----- Input -----

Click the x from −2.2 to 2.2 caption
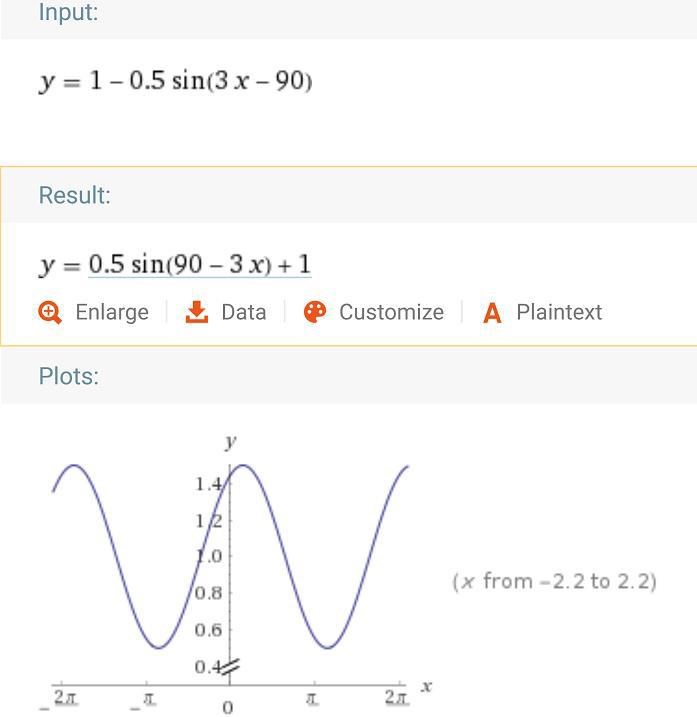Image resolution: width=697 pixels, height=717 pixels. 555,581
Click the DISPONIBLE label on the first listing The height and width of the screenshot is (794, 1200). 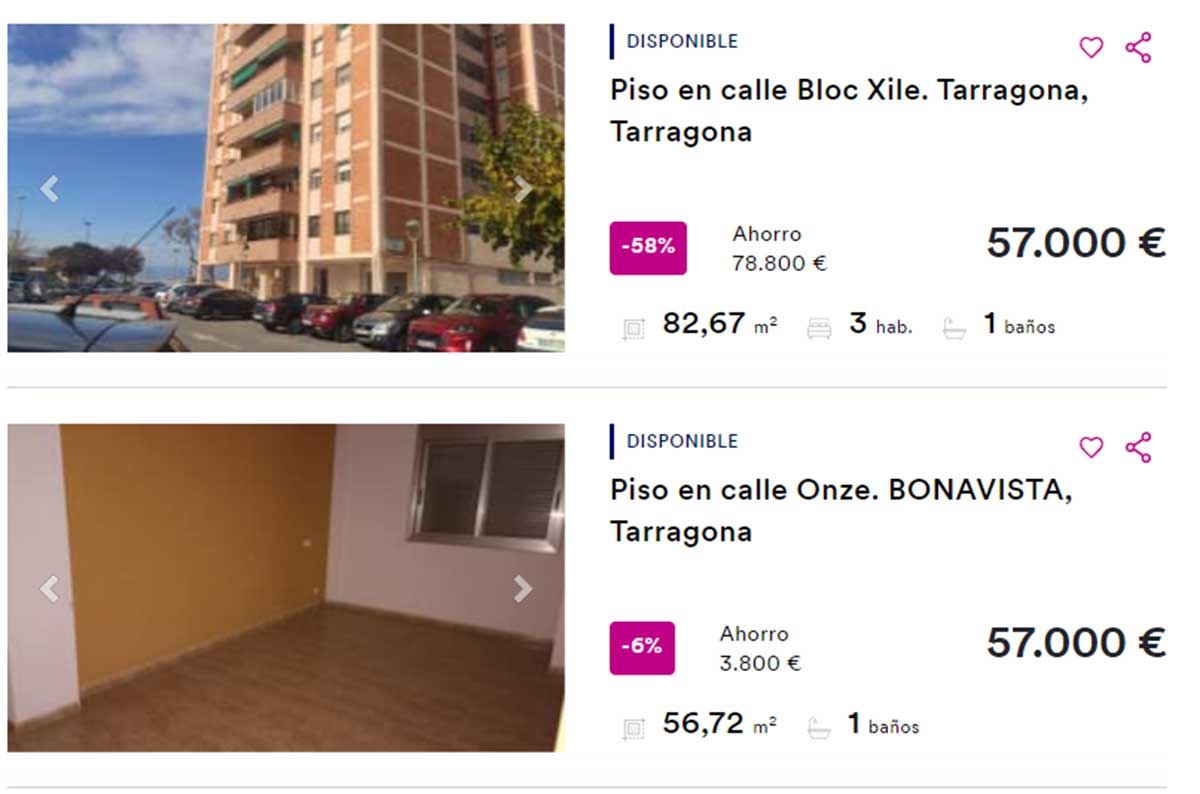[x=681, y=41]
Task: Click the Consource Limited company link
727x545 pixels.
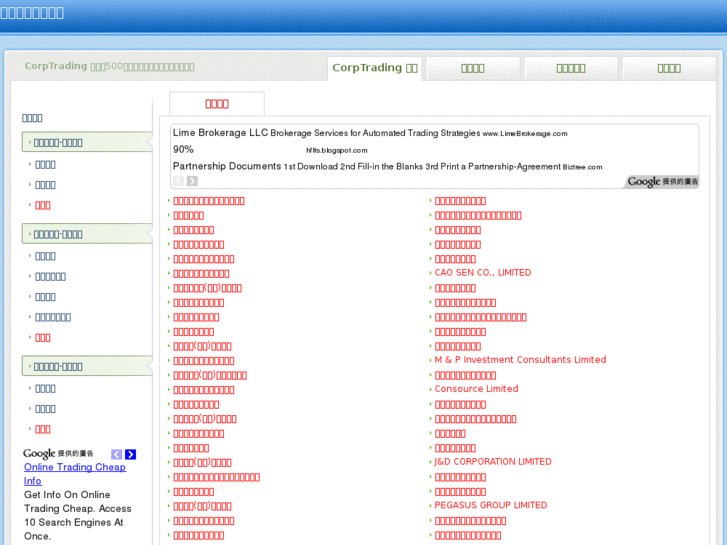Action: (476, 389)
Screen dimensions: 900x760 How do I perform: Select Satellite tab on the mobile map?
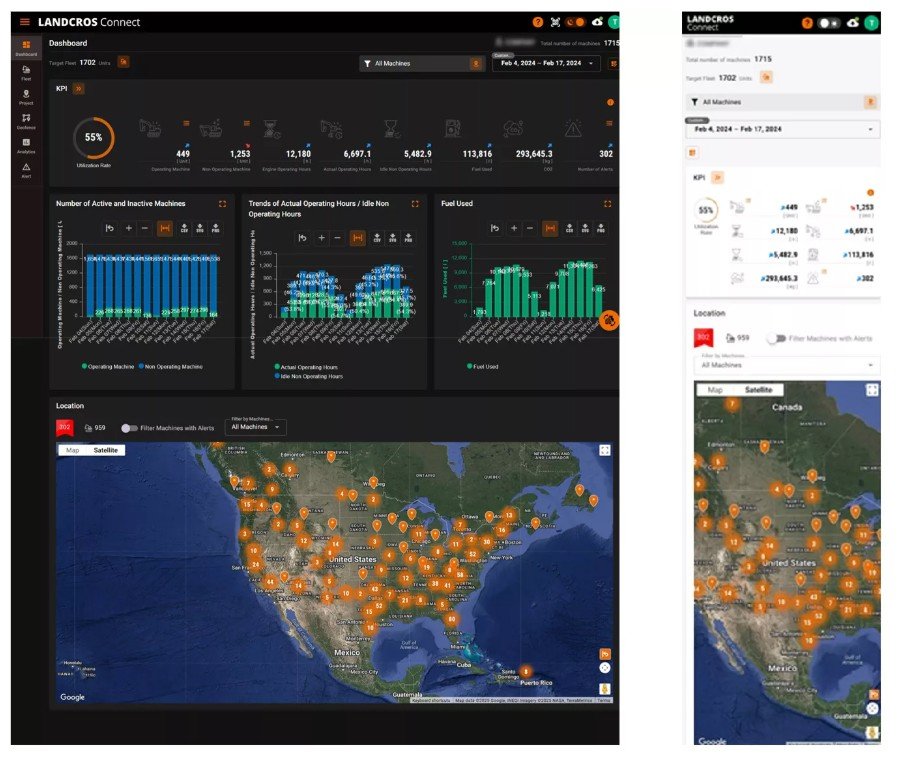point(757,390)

-----

Retype the records from the line that contains "Task: Click the" through the end of the records, both ends included, leaving the pictures out.

Task: Click the Consource Limited company link
727x545 pixels.
Action: (476, 389)
Screen dimensions: 900x760 How do I perform: Select Satellite tab on the mobile map?
point(757,390)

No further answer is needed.